- Exercise prompt:
Count the lines in the rows below that contain the word "Open", and reply with the number alone.

- Input material:

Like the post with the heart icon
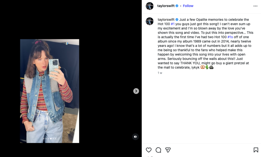261x157 pixels. click(149, 150)
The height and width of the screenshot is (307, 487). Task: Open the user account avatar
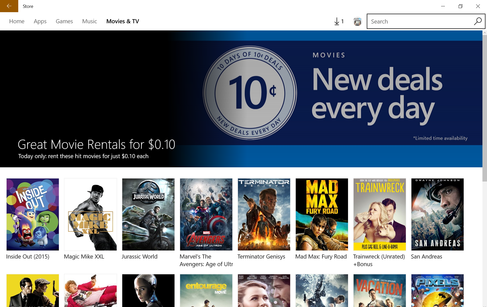[357, 22]
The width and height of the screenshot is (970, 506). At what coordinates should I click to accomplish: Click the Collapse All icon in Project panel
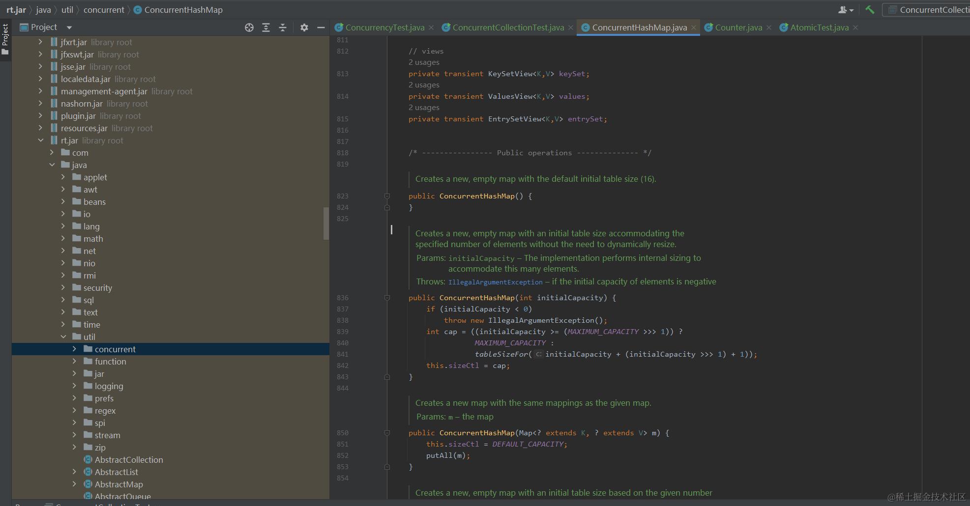tap(283, 28)
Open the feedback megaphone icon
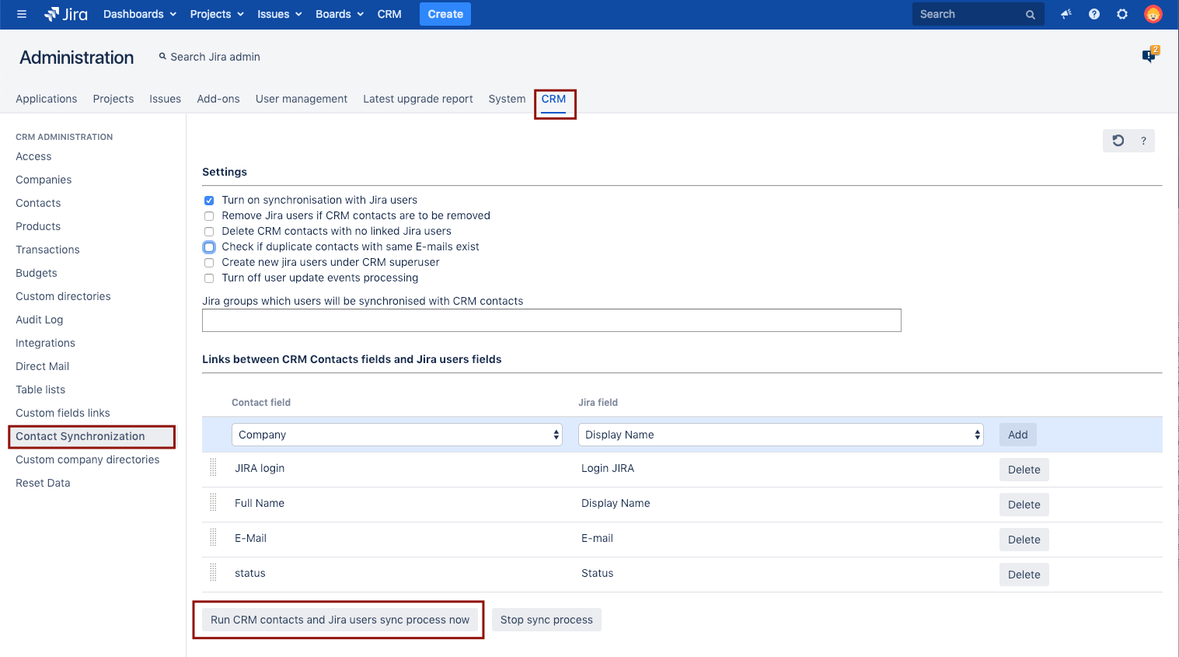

- Completed exercise:
2